"Mi hanno rubato la moglie"
di GIULIANA OLZAI
CERVETERI – «Mi hanno rubato mia moglie». Queste le prime parole che ha detto Gianni (nome di fantasia), un 52enne residente a Cerveteri, quando ha iniziato a raccontare la sua vicenda personale. E si perché Gianni dopo 14 anni di matrimonio, «una vita coniugale felice e tranquilla», come lui stesso afferma rimasta tale fino a che la moglie non ha iniziato a frequentare in modo sempre più assiduo un’amica (per semplicità chiamiamo Vanda) che per i suoi comportamenti, a suo dire, ha stravolto il ménage familiare. Così una sera al rientro a casa da un viaggio, Gianni prende atto che la moglie lo ha lasciato, portandosi via tutte le sue cose. La cosa sconcertante per lui è che fino a qualche ora prima si scambiavano messaggi, che nulla facevano presagire il triste epilogo e poi buio totale: la donna blocca il suo numero di telefono. Si può immaginare lo sconcerto e la disperazione di Gianni in quella lunga notte e poi quando la mattina dopo si presenta al posto di lavoro delle consorte ma non lo fanno entrare e non riesce neanche a vederla. In poche parole la moglie ha chiuso ogni contato con lui. Ma Gianni non si ferma. Dopo la grande ‘’botta’’ inizia a mettere insieme le cose e collega i comportamenti “strani” della moglie insieme a discorsi mai fatti ma di colpo diventati frequenti nell’ultimo periodo, sempre alla presenza di Vanda, inneggianti ad un ritrovato senso della sua vita e ad un riscoperto e compiuto valore della libertà tanto che, percependone una insidia, decide di presentare contro Vanda una denuncia-querela alla Procura della Repubblica di Civitavecchia affinché siano perseguiti a termine di legge i suoi comportamenti. Così Gianni mette nero su bianco diversi episodi con tanto di testimoni dove emerge a suo dire un atteggiamento autoritario e deciso da parte della donna e un evidente stato di soggezione della moglie nei confronti della stessa.

----

### CONSEGNA 1
Stabilisci se le affermazioni seguenti concordano con l'articolo sulla vicenda di Gianni e rispondi sì o no a ciascuna, citando le parole decisive dell'articolo: (a) Gianni ha 52 anni e vive a Cerveteri; (b) prima di andarsene, la moglie aveva lasciato intuire a Gianni nei messaggi la sua decisione; (c) Gianni ha presentato la denuncia-querela alla Procura della Repubblica di Roma.
### CONSEGNA 2
Riprendi l'articolo sulla vicenda di Gianni e proseguilo a partire dall'ultima frase.

### Voci archiviate
----

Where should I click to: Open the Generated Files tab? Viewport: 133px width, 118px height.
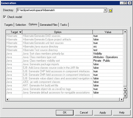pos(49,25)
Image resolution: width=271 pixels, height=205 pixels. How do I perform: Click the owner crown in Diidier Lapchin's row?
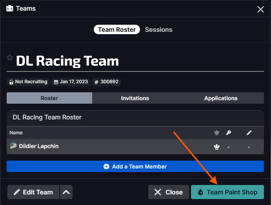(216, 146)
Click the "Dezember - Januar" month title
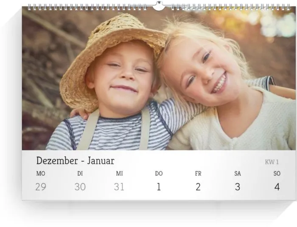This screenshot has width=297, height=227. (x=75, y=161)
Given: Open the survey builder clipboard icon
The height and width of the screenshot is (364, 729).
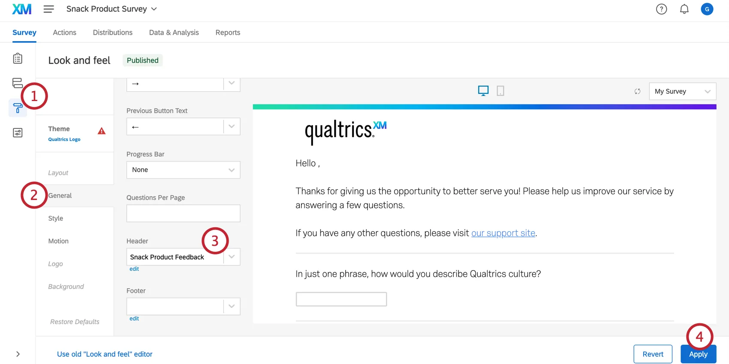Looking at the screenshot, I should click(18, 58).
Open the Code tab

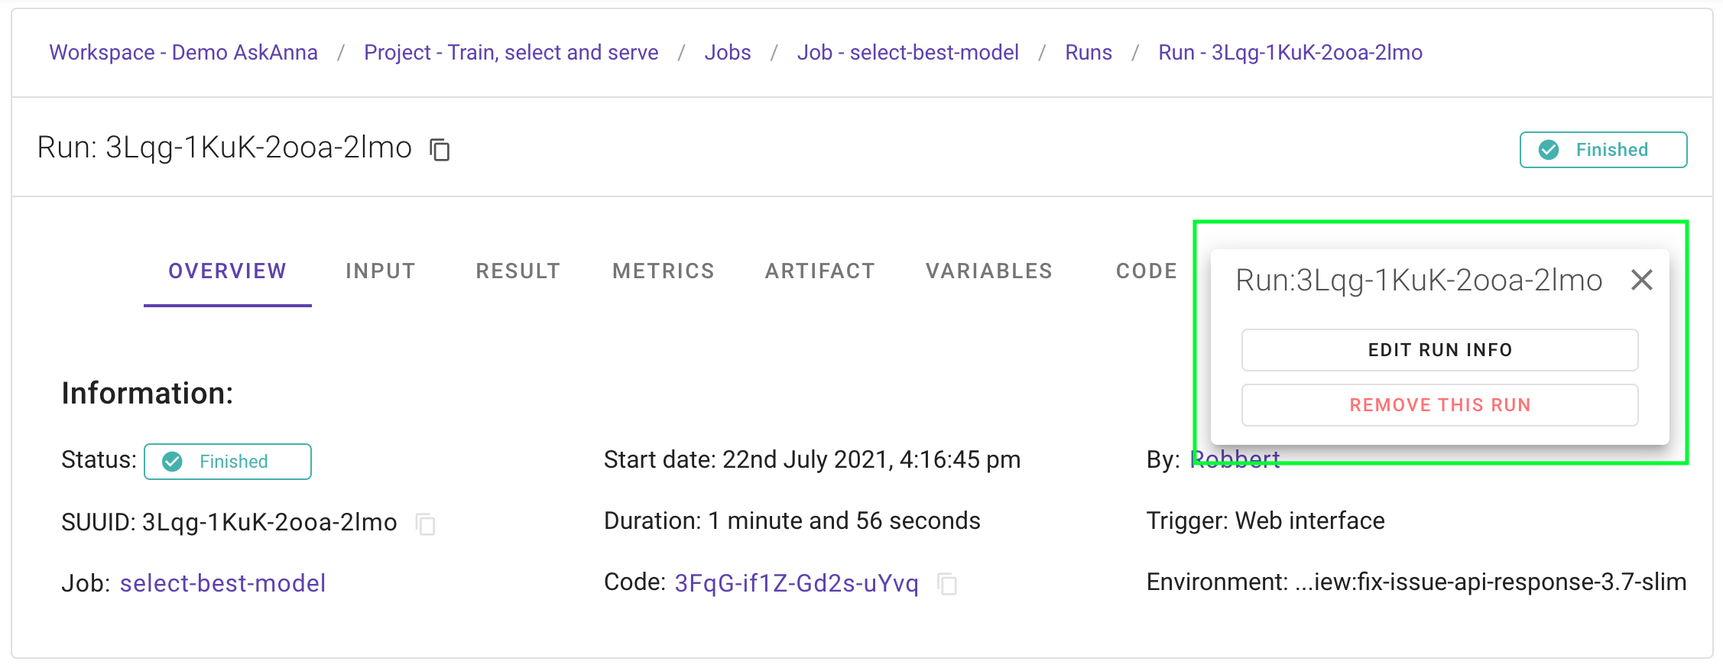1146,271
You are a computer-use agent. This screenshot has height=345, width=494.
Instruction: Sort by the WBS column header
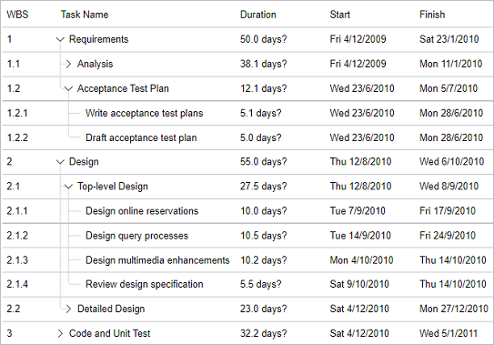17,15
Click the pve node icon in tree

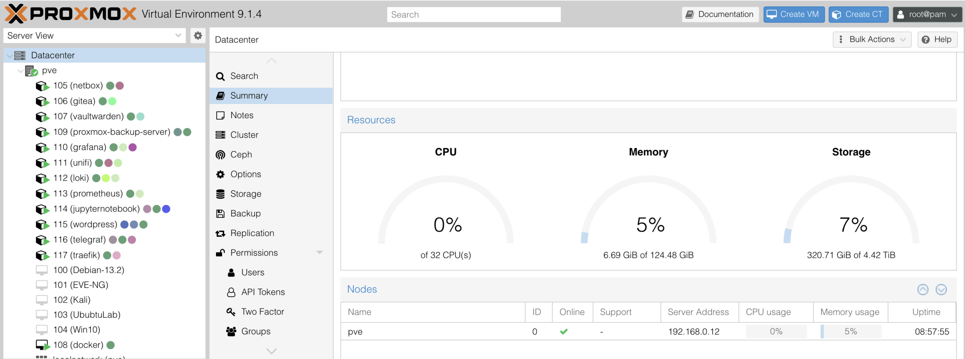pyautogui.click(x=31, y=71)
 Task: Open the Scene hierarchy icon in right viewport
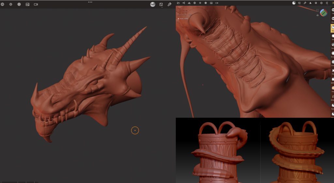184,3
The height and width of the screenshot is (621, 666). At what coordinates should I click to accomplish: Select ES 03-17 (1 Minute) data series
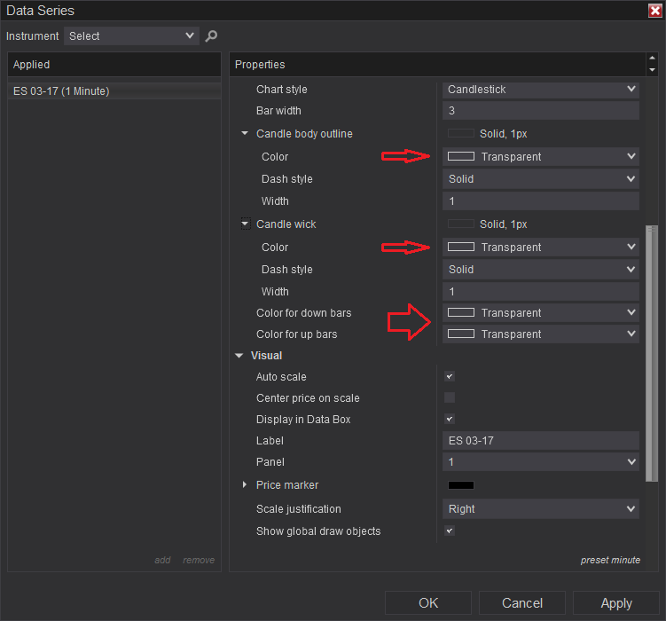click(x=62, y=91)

----

### RISPOSTA 1
(a) Sì: «un 52enne residente a Cerveteri».
(b) No: «fino a qualche ora prima si scambiavano messaggi, che nulla facevano presagire il triste epilogo».
(c) No: «alla Procura della Repubblica di Civitavecchia».

### RISPOSTA 2
«Il sottoscritto – si riporta nella querela – è andato sia da una poliziotta del commissariato di Civitavecchia, laureata in psicologia, sia dall’antiplagio, e tutti e due parlano di “manipolazione della mente” e sostengono che l’unica soluzione è separare mia moglie da questa collega soprattutto nella vita privata. Gli esperti parlano anche di sindrome di Stoccolma». Riporta i consigli di un collega che gli dice: «Agisci! Per una donna buona sensibile e fragile come (la moglie) vale la pena lottare fino alla morte. Mi è bastato vederla poche volte per capire quale enorme tesoro tu abbia. Riconquistata e lei alla fine ti sarà grata per averla fatta uscire dalla gabbia! Coraggio!» «Vanda – scrive Gianni – ha approfittato dell’inesperienza di mia moglie che arrivava da un paesino del sud ed era casa e lavoro e anche dell’ingenuità». Ed ecco la descrizione che fa della consorte: «Mia moglie proviene da una situazione di vulnerabilità, dove la morte della madre cui era legatissima, è stato un duro colpo per lei». Inoltre spiega che: «Ha subito un’importante operazione …, dove è rimasta talmente scossa che si è sentita schiacciare dagli eventi» ed esterna la sua preoccupazione perché da quando si sono intensificati i rapporti con Vanda non ha fatto tutti i dovuti controlli medici. In sostanza, Gianni ritiene «responsabile Vanda per aver approfittato di questa vulnerabilità a suo vantaggio e quindi di aver creato la situazione per cui mia moglie inspiegabilmente è andata via di casa».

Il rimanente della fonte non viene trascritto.